The following letter from Douglas Peterson, SWLRT Community Advisory Committee member, was sent on May 17, 2015 to members of the Metropolitan Council and is posted on Park Watch with his permission.

METROPOLITAN COUNCIL: IT’S TIME TO BECOME TRANSPARENT

The Metropolitan Council on April 24, 2015 informed the public that it had identified 341 million dollars in additional costs to construct the Southwest LRT project, bringing the total cost to nearly two billion dollars for 16 miles of light rail transit infrastructure and equipment. Adam Duininck, Chair of the Metropolitan Council and the Southwest Corridor Management Committee said of the increase: “We are receiving strong direction from our partners, including local communities, to identify cost-savings so that light rail will work in the corridor. In the coming weeks our project office will be working with our partners to put forward a range of cost-cutting options for the Corridor Management Committee and other stakeholders to consider. We will also be reviewing the transit options such as enhanced bus service and bus rapid transit.”

Metropolitan Council Member Jennifer Munt, who chairs the Community Advisory Committee for the project, reported “not one individual on the [25-member] committee said we should pull the plug on the project. The committee stands ready to sharpen their pencils and make tough decisions to help rein in costs.” May 8, 2015. (http://www.metrocouncil.org/News-Events/Transportation/Newsletters/Council-pursues-cost-reductions-on-Southwest-LRT-P.aspx

It has been more than three weeks since those additional costs to the project were announced. Sadly, to date the Metropolitan Council has refused to disclose an itemized breakdown, by specific item and by municipality of those 341 million additional dollars. During the interim, there has been a SLRT Community Advisory Committee meeting on April 28, chaired by Metropolitan Council member Jennifer Mundt and a Southwest Corridor Management Committee meeting chaired by Adam Duininck on May 6. No specific itemization of those costs was provided to the committee members of either of those “stakeholders.” Representative Frank Hornstein, DFL Co-Lead on the Minnesota House Transportation Policy and Finance Committee, informed me on May 13, that he had requested the Metropolitan Council to provide him with a specific itemization of the increase, but that as of May 13, he had not been given that information. The Kenilworth Corridor is in Representative Hornstein’s district. Adam Duinick’s statement that “We are receiving strong direction from our partners, including local communities, to identify cost-savings so that light rail will work in the corridor,” is at best, misleading.
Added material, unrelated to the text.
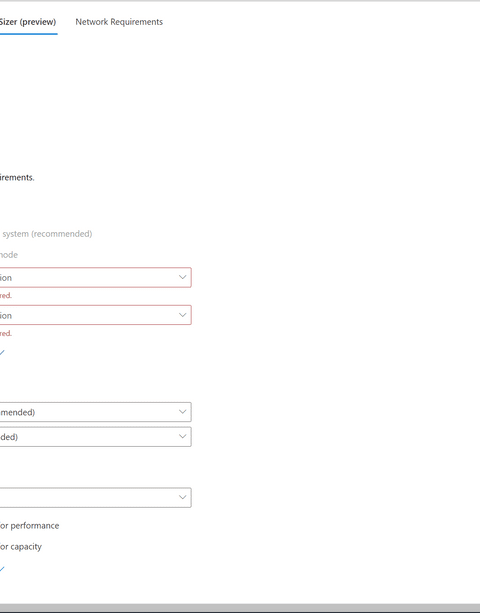Screen dimensions: 480x613
Task: Expand the dropdown ending in 'ded)'
Action: tap(95, 437)
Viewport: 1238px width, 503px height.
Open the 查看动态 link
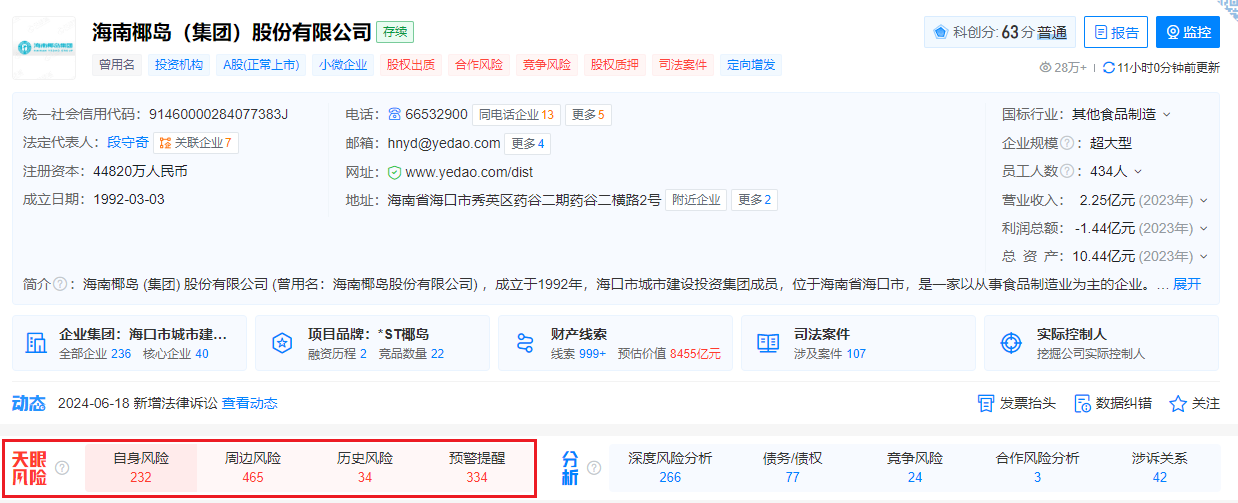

Although, as reported by Jennifer Munt, no one on the SLRT Community Advisory Committee said “we should pull the plug on the project,” there was extreme skepticism voiced by several members of the committee about the cost effectiveness and fiscal responsibility of even considering for a moment expending nearly one-half billion dollars (including its portion of the increased costs) on the Eden Prairie segment of the project while forcing light rail through the park-like Kenilworth Corridor. The project’s original concept was to run the western segment of the light rail line on abandoned railroad right of way land owned by the Hennepin County Regional Railroad Authority. Eden Prairie, early in the process convinced the Metropolitan Council to go off the tracks and run the light rail through bog land to get to an office park in Eden Prairie at a cost then estimated to be about three hundred million dollars. Although the Metropolitan Council has to date refused to release to the public a specific itemization of the increased costs, it seems fairly safe to assume that Eden Prairie’s total costs, including the recent increase, is upwards of one-half billion dollars. Pencils may indeed need to be sharpened.
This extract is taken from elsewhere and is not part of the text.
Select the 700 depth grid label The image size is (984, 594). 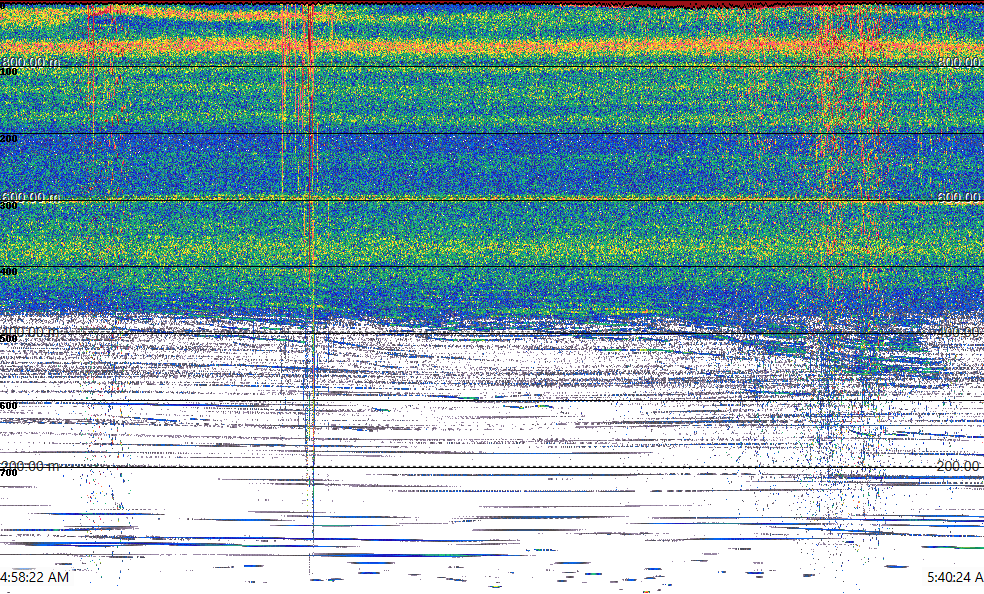click(9, 472)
The Metropolitan Council’s failure to timely release a specific itemization of the increased costs has greatly impeded stakeholders from closely examining the projected costs of the SWLRT. A SWLRT Corridor Management Committee meeting will be held at Beth El Synagogue, 5224 W. 26th Street, St. Louis Park, at 10:00 A.M. Wednesday, May 20, 2015. The item “Potential Cost Reduction Evaluation” will be on the agenda. It is time for the Metropolitan Council to begin to be transparent. The meeting is open to the public.